Gulley has painstakingly gathered a wealth of observational data, from which he’s been able to draw some conclusions about exactly why this addictive collaboration works as effectively as it does. By rendering the data visually in the form of a line graph, Gulley was able to determine that advances are made in great leaps, which are followed by longer periods of minor tweaking. “People will sniff out the slack in an algorithm, like hyenas worrying over a carcass. Then they get exhausted until someone comes along and whips the carcass into a new position, then it starts all over again.”
The charts Gulley has created could just as easily be depicting the course of evolution in animal species.
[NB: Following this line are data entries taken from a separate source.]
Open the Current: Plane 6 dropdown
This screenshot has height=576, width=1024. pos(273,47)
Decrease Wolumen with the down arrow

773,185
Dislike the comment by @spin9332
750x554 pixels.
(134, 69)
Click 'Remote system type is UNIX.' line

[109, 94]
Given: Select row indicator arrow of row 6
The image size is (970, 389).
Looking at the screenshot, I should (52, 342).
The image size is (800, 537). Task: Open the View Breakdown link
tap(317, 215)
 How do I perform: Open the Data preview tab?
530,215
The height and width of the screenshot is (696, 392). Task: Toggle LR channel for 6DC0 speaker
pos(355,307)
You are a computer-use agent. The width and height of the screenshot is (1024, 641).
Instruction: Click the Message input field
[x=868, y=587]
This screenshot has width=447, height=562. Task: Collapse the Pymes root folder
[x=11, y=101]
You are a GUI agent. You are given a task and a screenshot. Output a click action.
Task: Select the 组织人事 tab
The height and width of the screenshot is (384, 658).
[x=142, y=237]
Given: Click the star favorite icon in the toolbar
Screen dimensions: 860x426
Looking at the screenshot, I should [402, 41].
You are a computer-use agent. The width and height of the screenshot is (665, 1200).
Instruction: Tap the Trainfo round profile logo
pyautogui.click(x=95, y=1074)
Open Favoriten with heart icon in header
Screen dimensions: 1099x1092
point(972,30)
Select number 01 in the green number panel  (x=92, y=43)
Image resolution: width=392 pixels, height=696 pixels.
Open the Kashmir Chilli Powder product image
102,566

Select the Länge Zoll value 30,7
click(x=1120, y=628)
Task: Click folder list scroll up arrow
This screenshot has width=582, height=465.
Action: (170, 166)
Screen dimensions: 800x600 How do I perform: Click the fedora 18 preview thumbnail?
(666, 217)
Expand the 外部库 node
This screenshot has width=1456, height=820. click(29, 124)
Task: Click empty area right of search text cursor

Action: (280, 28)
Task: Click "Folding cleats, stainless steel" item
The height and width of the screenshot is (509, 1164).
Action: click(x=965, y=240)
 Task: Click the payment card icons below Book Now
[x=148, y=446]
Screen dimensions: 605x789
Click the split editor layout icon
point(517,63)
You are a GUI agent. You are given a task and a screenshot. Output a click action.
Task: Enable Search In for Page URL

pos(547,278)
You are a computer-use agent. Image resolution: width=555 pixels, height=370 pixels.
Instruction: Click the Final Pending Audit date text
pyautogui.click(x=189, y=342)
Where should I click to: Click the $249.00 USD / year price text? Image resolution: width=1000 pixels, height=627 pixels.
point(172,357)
Genetic mutation doesn’t follow a linear curve either, but is instead characterized by, well, leaps and tweaks, an observation central to the theory of “punctuated equilibrium” developed by the evolutionary biologists Stephen Jay Gould and Niles Eldredge. Gulley’s hardly unaware of the parallels and believes, on the basis of some compelling evidence, that his data on the MATLAB contest might reveal some deeper truth about how progress is rendered—in social as well as biological terms. “We’re taught a version of history in which great men, Napoleon for instance, are the sole actors. But the reality is much messier, and involves a complex interplay between those that make the leaps and those that make the tweaks.” History requires the service of the script kiddies—the brown socks—to come along and employ their unique perspective to reorient everyone to a new viewpoint.
“We have truly brilliant people playing. One of them will make a breakthrough, and on its own it would have been the best solution in an old school contest. Just because they’re brilliant. But with the MATLAB contest, immediately people are able to come along and tweak it and squeeze some slack out of it. No single person could do that. It’s the swarm, this great big collective brain we have access to. What will really be amazing is if we can tap that brain to cure cancer.”